Apparently, the awareness of the Greeks was lost somewhere between Sophocles and the suffragettes. Twentieth-century feminist theorists have traditionally opted for the Dionysian approach, consistently attempting to capture that sense of "Oneness." In 1924, Annie Kenney documented the Dionysian birth of the feminist movement in Memories of a Militant: "The call was universal. All women were appealed to. Class barriers were broken down; political distinctions swept away; religious differences forgotten. All women were as one."
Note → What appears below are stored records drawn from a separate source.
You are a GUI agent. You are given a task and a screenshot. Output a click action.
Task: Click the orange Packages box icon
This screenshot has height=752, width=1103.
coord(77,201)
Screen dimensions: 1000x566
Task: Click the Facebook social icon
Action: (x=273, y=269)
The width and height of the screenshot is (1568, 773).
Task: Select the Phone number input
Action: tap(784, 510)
Perhaps similarly intoxicated by the notion of breaking the barriers of class, politics, and religion, Winfrey donned the proverbial gown of Everywoman, without stopping to realize that the melange of Everywoman could never be accurately depicted by an incredibly wealthy, unmarried, childless woman who hosts her own talk show, employs her own private chef, and can ask decorating tips of Martha Stewart... and expect a polite answer.
Not surprisingly, a small percentage of Winfrey's audience eventually became cognizant of this problem and began to challenge her claim. Reacting to the talk-show host's weight loss (an accomplishment some dismissed as "effortless" and "privileged" due to her use of a personal trainer and private chef) and subsequent self-confident attitude, a small number of disgruntled viewers conscientiously objected. "Your new theme song [and] commercials may tout, 'I'm Every Woman,'" wrote in one viewer, "but please... admit that you're really not..." And Judy Marcum, of Kentucky, wrote a similar letter, stating, "You do not live our lives, so quit pretending you are just ordinary folk." That letter won Marcum an appearance on the show, at which point a bewildered Oprah, still firmly entrenched in the notion that she could represent the whole of her gender, ordinary or not, asked Marcum, "What were you thinking? What did you really want to say to me, Judy?" Marcum could only mumble, "I think I said it."
And yet, all this tugging and yanking at the hem of Everywoman seems to have eventually worn on Winfrey. At the start of her tenth season, she quietly disposed of the '94 theme song, "I'm Every Woman," in favor of Paul Simon's "Ten Years." Then again, perhaps it was simply no longer fashionable to be seen as Everywoman when Oprah, the individual, was due to celebrate a personal milestone.